Improving peer editing

One challenge in writing a textbook on technology integration is knowing when to stop including things. You do not want to drift into areas covered in other courses (e.g., Methods) or to extend your comments beyond your areas of expertise. Of course, you also want to include enough information that what you do write leaves learners with enough guidance that they feel they can act on the information provided.

One of our core recommendations has long been a modification of writing across the curriculum or writing to learn we have labelled authoring to learn. We extend the area of writing to learn in to include approaches that involve multimedia authoring. We contend such recommendations are concrete, efficient, and thoroughly researched as a strategy that lends itself to various implementations of project based learning.

In our most recent edition, we explore the role online tools such as Google docs offer in developing writing skills and applying writing to learn strategies. A key component of effective instruction in either area is the revision process – writing is an iterative process that moves toward a higher quality product and a deeper level of understanding when revision is emphasized. A reality associated with such benefits is the time intensive nature of supporting revision.

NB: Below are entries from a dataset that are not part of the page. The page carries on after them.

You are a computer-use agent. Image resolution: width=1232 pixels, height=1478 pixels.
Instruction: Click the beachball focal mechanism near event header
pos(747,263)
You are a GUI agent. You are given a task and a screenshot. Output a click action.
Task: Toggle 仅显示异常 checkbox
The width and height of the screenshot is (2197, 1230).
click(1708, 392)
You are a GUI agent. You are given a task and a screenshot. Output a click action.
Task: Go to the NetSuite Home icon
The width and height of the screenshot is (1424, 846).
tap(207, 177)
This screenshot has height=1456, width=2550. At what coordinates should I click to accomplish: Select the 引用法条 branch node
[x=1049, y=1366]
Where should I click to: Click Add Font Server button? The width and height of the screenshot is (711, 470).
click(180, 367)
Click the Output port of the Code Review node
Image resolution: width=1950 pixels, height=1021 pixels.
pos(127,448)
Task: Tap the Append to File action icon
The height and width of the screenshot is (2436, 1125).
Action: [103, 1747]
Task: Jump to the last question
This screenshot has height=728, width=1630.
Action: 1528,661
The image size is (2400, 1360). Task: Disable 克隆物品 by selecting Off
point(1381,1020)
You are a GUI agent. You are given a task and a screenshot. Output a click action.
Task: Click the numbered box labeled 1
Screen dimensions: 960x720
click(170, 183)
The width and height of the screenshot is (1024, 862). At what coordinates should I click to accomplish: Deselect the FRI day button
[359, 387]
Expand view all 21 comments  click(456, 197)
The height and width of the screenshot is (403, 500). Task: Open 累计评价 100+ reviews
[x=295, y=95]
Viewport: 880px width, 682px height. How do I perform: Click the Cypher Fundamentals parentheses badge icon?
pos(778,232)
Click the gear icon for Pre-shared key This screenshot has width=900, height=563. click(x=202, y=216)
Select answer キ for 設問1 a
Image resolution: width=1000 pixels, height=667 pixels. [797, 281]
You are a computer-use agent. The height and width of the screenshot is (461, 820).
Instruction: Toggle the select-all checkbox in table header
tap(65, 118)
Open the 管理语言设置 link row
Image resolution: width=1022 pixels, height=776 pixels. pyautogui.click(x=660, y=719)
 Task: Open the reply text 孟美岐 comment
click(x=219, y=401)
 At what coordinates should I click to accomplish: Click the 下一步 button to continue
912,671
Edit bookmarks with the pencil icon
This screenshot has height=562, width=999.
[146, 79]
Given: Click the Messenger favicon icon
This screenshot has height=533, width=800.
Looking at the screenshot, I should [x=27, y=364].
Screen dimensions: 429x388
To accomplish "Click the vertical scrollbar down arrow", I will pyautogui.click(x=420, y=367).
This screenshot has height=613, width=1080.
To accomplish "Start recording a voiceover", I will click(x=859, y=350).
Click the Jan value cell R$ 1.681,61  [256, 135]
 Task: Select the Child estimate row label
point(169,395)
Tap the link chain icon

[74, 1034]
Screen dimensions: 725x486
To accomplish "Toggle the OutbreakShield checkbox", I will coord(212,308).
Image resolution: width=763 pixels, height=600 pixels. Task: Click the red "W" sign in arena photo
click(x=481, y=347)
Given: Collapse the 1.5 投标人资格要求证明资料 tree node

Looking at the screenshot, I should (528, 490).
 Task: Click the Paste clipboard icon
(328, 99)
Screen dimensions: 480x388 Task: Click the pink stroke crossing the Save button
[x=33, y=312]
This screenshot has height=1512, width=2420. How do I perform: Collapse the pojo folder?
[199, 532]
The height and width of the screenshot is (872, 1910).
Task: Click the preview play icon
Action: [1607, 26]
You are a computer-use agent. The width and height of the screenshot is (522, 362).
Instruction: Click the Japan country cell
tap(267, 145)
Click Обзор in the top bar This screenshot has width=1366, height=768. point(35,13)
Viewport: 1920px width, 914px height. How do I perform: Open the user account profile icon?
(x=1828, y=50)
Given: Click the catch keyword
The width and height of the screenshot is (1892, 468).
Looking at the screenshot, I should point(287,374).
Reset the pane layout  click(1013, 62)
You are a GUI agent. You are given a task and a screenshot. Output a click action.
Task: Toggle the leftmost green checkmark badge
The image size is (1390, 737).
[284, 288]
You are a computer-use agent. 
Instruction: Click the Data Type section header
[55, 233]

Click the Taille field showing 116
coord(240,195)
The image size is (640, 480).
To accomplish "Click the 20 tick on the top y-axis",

Ideally (although some might question the use of this superlative), teacher review and guidance would offer the best approach. However, heavy use of writing to learn tasks would also place what might be unrealistic demands on teacher time. Peer editing may offer the solution. In addition to the advantage of a division of labor, peer editing should offer a way to develop editing skills. Improvement in editing skill not only would benefit peers, but would also the writing skills of the “editor”. 

Our content on this topic already reviewed the challenges of developing skilled peer editors and provided references both supporting this approach and identifying issues that can occur when peer editors are “turned loose” without preparation and training. Our suggestions for how to support editors offered general guidelines, but did not provide specific examples. This is the issue of straying into the area of methods courses and limitations in our own personal experiences we mentioned earlier.

I have finally located a resource that offers the kind of concrete suggestions to explain the general guidelines we provided. This is a lesson from the ReadWriteThink site. The PowerPoint that can be downloaded gives very specific suggestions for what young editors should do in reacting to the work of their peers.